Thaïlande : bras de fer entre Facebook et le gouvernement au sujet d’un groupe sur le thème de la monarchie


Le géant américain des réseaux sociaux Facebook a annoncé mardi qu’il prévoyait d’entamer une action en justice contre le gouvernement thaïlandais, après avoir été « contraint » d’interdire l’accès en Thaïlande à un groupe d’un million de membres sur le thème de la monarchie.

Facebook avait bloqué la consultation de « Royalist Marketplace » lundi, après que les autorités thaïlandaises ont menacé la société de poursuites judiciaires, si certains contenus jugés diffamatoires envers la monarchie n’étaient pas retirés.

« Des demandes comme celle-ci sont sévères, contreviennent aux droits de l’Homme internationaux et ont un effet néfaste sur la capacité de la population à s’exprimer », a déclaré un porte-parole de Facebook à Reuters.

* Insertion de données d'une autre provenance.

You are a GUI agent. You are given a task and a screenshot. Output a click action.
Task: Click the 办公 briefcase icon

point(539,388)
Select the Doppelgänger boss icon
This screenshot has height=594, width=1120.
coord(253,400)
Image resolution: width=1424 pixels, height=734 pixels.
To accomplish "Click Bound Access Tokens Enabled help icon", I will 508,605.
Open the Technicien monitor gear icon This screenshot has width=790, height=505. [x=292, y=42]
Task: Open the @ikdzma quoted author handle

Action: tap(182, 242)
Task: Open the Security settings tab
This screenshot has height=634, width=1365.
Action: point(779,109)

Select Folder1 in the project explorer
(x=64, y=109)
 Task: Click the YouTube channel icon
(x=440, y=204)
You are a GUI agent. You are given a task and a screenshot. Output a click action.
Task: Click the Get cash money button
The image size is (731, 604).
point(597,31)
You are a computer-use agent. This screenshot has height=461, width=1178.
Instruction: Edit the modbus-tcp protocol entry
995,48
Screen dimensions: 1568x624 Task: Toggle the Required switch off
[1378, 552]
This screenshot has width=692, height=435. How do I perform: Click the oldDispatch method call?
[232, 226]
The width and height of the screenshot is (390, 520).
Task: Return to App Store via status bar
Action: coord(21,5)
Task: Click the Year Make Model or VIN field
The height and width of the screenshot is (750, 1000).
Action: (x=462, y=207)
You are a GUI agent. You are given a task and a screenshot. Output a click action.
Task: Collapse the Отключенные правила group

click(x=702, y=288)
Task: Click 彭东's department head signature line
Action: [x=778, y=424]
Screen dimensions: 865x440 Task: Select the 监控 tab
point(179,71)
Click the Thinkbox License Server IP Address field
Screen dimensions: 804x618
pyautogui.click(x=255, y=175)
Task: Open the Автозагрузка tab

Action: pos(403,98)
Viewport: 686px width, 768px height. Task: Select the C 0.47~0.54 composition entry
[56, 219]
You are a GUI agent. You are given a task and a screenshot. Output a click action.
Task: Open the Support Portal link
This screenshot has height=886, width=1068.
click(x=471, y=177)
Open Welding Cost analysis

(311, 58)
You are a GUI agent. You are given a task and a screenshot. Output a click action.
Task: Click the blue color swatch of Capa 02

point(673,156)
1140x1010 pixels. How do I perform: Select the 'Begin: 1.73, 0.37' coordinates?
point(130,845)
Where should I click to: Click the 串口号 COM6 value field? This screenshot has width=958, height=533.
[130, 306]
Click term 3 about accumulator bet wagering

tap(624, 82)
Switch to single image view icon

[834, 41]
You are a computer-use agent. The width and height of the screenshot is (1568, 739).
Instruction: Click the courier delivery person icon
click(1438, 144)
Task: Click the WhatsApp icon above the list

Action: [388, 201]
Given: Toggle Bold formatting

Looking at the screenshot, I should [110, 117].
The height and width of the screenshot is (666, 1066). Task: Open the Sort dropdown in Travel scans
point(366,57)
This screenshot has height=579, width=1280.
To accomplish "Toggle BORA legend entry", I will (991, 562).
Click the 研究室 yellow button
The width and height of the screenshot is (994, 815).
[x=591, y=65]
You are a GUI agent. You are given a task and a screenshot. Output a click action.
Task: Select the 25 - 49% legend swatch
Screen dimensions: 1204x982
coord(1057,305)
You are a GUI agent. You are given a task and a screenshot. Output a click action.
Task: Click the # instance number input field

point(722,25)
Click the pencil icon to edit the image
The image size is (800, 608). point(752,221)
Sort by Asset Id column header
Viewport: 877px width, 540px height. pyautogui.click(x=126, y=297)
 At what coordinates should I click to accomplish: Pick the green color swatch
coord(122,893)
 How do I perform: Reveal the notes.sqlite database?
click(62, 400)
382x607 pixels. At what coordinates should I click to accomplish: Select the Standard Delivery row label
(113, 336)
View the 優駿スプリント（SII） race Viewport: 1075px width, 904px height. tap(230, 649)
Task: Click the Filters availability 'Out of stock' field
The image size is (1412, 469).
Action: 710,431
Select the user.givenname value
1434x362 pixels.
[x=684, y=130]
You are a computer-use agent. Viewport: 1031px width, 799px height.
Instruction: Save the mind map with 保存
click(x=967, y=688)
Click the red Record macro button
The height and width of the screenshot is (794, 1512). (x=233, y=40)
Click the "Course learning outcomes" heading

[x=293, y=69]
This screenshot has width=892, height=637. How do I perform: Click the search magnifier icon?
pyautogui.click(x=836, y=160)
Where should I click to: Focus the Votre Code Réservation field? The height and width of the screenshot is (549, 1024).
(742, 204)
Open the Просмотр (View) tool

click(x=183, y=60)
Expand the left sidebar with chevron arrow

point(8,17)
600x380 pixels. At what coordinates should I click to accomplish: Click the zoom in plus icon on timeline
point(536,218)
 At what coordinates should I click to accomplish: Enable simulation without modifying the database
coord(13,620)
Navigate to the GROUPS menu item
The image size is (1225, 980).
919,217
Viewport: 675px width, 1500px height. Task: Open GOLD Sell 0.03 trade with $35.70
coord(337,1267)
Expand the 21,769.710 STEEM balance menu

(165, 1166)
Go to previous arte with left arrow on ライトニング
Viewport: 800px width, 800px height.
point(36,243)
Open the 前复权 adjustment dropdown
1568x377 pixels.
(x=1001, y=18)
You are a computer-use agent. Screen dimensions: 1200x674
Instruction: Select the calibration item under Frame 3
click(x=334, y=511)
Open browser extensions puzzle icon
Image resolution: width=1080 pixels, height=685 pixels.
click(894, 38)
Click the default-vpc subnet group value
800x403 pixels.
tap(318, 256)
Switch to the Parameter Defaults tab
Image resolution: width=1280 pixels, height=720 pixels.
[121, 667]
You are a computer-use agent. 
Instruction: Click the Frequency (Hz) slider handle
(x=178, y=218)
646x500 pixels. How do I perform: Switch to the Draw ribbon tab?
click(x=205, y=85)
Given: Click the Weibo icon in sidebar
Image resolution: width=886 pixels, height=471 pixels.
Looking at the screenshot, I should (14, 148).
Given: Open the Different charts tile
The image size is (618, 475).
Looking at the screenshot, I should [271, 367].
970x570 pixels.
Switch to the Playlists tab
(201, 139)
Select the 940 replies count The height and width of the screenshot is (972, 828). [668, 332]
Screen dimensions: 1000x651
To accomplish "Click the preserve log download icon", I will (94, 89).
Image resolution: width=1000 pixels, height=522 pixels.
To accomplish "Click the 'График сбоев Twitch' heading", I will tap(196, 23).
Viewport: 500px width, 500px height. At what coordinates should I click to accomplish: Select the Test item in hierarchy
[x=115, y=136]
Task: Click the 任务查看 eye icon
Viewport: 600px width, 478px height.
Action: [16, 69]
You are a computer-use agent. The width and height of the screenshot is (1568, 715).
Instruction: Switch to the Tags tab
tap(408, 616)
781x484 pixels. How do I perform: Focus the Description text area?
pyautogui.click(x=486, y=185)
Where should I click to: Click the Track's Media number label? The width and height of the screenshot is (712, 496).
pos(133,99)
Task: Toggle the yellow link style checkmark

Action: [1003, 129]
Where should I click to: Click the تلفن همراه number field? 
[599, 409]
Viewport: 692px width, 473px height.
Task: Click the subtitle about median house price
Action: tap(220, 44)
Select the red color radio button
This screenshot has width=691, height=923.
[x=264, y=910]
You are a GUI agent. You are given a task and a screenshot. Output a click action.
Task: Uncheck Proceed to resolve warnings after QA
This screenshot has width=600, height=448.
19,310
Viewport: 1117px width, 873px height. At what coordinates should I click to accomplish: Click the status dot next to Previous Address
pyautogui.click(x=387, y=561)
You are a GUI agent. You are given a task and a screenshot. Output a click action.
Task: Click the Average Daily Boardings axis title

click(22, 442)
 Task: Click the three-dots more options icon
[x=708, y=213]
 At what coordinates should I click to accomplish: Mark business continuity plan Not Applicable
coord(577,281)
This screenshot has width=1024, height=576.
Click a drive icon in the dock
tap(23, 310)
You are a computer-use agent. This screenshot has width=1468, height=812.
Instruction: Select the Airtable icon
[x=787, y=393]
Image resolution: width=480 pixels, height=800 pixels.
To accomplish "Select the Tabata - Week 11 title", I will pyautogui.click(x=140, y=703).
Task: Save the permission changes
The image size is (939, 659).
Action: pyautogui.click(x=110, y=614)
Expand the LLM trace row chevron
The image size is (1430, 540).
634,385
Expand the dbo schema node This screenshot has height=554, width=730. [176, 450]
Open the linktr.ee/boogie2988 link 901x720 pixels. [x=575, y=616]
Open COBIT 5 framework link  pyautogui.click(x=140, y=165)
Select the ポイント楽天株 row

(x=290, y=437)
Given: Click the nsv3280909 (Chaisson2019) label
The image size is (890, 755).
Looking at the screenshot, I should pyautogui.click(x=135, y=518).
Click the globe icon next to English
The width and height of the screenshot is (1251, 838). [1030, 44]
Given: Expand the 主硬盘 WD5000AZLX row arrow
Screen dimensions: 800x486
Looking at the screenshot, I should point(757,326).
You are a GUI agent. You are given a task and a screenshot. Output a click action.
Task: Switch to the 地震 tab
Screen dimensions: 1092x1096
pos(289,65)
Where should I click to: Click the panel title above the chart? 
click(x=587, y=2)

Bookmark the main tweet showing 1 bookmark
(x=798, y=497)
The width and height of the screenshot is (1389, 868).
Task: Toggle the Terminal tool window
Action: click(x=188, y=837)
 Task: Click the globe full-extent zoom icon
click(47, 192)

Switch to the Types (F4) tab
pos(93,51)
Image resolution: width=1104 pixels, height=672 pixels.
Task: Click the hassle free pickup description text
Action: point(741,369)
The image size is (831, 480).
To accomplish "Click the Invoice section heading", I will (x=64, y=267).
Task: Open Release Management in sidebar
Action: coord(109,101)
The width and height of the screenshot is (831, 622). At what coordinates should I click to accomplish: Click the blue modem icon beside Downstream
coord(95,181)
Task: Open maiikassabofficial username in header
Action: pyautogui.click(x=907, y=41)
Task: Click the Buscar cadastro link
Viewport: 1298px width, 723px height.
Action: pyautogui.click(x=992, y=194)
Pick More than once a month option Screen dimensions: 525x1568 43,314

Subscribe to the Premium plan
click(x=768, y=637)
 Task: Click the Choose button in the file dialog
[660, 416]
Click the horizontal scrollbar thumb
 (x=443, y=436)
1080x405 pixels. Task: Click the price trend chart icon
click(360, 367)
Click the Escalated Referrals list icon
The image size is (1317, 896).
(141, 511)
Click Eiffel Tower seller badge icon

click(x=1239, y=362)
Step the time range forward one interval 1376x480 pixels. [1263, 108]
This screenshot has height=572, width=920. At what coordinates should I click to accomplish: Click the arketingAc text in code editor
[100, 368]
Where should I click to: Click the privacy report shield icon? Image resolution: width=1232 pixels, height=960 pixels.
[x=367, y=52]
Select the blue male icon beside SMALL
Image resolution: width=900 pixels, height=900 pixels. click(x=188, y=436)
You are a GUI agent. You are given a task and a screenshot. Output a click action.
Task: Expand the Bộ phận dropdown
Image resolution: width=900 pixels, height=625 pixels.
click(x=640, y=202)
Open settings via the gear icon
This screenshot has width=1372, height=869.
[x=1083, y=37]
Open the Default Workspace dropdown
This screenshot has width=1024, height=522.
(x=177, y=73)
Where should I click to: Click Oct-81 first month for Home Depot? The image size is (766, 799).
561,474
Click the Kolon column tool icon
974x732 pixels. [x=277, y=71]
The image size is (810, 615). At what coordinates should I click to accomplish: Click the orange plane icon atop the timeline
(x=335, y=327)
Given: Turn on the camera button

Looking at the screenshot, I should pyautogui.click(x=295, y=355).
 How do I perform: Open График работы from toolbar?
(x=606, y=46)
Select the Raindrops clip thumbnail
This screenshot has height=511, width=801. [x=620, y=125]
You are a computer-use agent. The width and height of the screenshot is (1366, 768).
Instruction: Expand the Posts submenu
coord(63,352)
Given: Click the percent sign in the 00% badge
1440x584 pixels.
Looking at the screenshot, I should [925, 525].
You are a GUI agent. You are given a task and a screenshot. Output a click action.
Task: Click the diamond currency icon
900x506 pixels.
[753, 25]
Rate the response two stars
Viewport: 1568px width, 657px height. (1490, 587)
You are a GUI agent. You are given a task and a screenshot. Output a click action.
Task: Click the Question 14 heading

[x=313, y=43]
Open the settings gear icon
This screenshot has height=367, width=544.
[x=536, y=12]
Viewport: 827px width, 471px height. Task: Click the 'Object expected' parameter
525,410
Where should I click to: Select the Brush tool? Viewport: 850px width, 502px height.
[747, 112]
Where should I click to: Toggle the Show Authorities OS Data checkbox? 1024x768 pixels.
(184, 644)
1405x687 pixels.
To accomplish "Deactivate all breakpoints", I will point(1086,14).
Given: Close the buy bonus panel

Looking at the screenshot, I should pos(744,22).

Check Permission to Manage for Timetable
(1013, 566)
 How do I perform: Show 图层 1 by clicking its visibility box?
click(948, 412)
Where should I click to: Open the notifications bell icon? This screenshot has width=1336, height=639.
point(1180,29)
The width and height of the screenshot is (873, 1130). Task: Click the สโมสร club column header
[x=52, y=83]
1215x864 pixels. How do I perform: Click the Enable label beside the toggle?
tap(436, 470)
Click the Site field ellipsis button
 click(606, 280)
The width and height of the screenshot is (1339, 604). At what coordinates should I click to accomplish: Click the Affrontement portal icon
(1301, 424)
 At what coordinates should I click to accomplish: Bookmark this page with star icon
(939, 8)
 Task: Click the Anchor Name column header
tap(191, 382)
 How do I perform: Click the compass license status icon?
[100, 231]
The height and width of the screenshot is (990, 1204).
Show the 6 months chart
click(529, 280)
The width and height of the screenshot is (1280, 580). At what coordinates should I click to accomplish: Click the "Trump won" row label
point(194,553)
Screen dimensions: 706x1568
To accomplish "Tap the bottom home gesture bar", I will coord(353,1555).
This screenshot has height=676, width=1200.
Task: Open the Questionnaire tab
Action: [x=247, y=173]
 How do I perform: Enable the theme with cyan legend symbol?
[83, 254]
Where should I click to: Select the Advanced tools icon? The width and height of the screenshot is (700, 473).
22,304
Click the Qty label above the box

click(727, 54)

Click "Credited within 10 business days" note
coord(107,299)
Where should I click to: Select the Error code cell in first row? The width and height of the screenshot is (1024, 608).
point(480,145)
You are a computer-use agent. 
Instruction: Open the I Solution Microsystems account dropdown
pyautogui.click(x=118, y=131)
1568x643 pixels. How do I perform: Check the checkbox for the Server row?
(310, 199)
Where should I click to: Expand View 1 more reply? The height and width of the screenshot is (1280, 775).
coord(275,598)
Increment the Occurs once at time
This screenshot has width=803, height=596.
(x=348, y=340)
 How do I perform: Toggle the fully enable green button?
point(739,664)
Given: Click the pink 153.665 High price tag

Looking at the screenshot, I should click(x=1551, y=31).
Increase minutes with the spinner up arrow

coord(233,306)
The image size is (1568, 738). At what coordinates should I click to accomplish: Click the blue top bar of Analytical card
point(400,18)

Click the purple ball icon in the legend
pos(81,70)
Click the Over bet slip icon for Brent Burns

« Nous travaillons pour protéger et défendre les droits de tous les internautes et nous nous préparons à contester juridiquement cette demande. »

Ce commentaire ne comporte néanmoins aucun détail sur la contestation judiciaire.

Cette décision intervient dans un contexte de manifestations quasi quotidiennes de la jeunesse thaïlandaise contre son gouvernement — mené par l’ancien chef de la junte militaire Prayut Chan-o-cha — et d’appels sans précédent à des réformes de la monarchie.

Le groupe « Royalist Marketplace » fut créé en avril par Pavin Chachavalpongpun, un universitaire et critique de la monarchie en exil depuis le coup d’État de 2014.

Lundi soir, la page du groupe affichait un message : « L’accès à ce groupe a été restreint en Thaïlande après une demande légale du ministère de l’Économie et de la Société numérique. »

Pavin, qui vit au Japon, estime que Facebook a cédé aux pressions du gouvernement militaire.



Le Premier ministre Prayut entend résister aux poursuites de Facebook

Le Premier ministre thaïlandais, Prayut Chan-o-cha, a de son côté déclaré mardi que son administration se tenait prête à affronter Facebook devant les tribunaux. Il rejette ainsi les accusations du géant des réseaux sociaux selon lesquelles il aurait abusé d’un pouvoir dictatorial pour bloquer l’accès à ce groupe.

Il ajoute que cette pièce possède deux faces, dont l’une représente la loi thaïlandaise, que chacun dans le pays doit respecter. Et précise que son gouvernement ne s’est jamais ingéré dans les affaires intérieures d’autres États.

« Je n’ai pas besoin de citer de noms ou de savoir s’ils nous poursuivent en justice. Ils appartiennent au même groupe, appelé “Royalist Marketplace”, avec Somsak (Jeamteerasakul) et Pavin (Chachavalpongpun) comme force motrice », soutient le Premier ministre.

Il maintient que l’action contre la page « Royalist Marketplace » est conforme à la loi thaïlandaise et à une ordonnance judiciaire.

« Je n’ai jamais utilisé de pouvoir dictatorial parce que je n’ai plus ce pouvoir », affirme le Premier ministre. Ce dernier insiste sur le fait que le gouvernement a demandé à la justice l’autorisation de bloquer l’accès à cette page.

Parallèlement, le vice-Premier ministre et ministre des Affaires étrangères, Don Pramudwinai, a déclaré que l’exécutif pouvait se prévaloir de la législation thaïlandaise pour modifier tout contenu qui violerait le droit.

« La liberté en vertu des lois internationales est une autre affaire. Qu’elle puisse s’appliquer ou non à ce qui se passe en Thaïlande dépend de la qualité des sites concernés, qu’ils présentent ou non ce qui est bénéfique pour le peuple et la société thaïlandaise. Sinon, ils causent des problèmes », estime-t-il.

M. Pavin a quant à lui déjà lancé un nouveau groupe Facebook au nom similaire qui a rassemblé plus d’un demi-million de membres en une seule journée. « Si vous voulez le fermer à nouveau, alors je créerai un autre groupe. Pour promouvoir la liberté d’expression, je le ferais », déclare M. Pavin.

Par ailleurs, un collectif qui se présente comme œuvrant pour « la nation, la religion et la monarchie » a remis mardi à l’ambassade du Japon une lettre qui demande au gouvernement japonais de mettre fin aux activités de M. Pavin et de l’expulser vers la Thaïlande afin qu’il soit traduit en justice.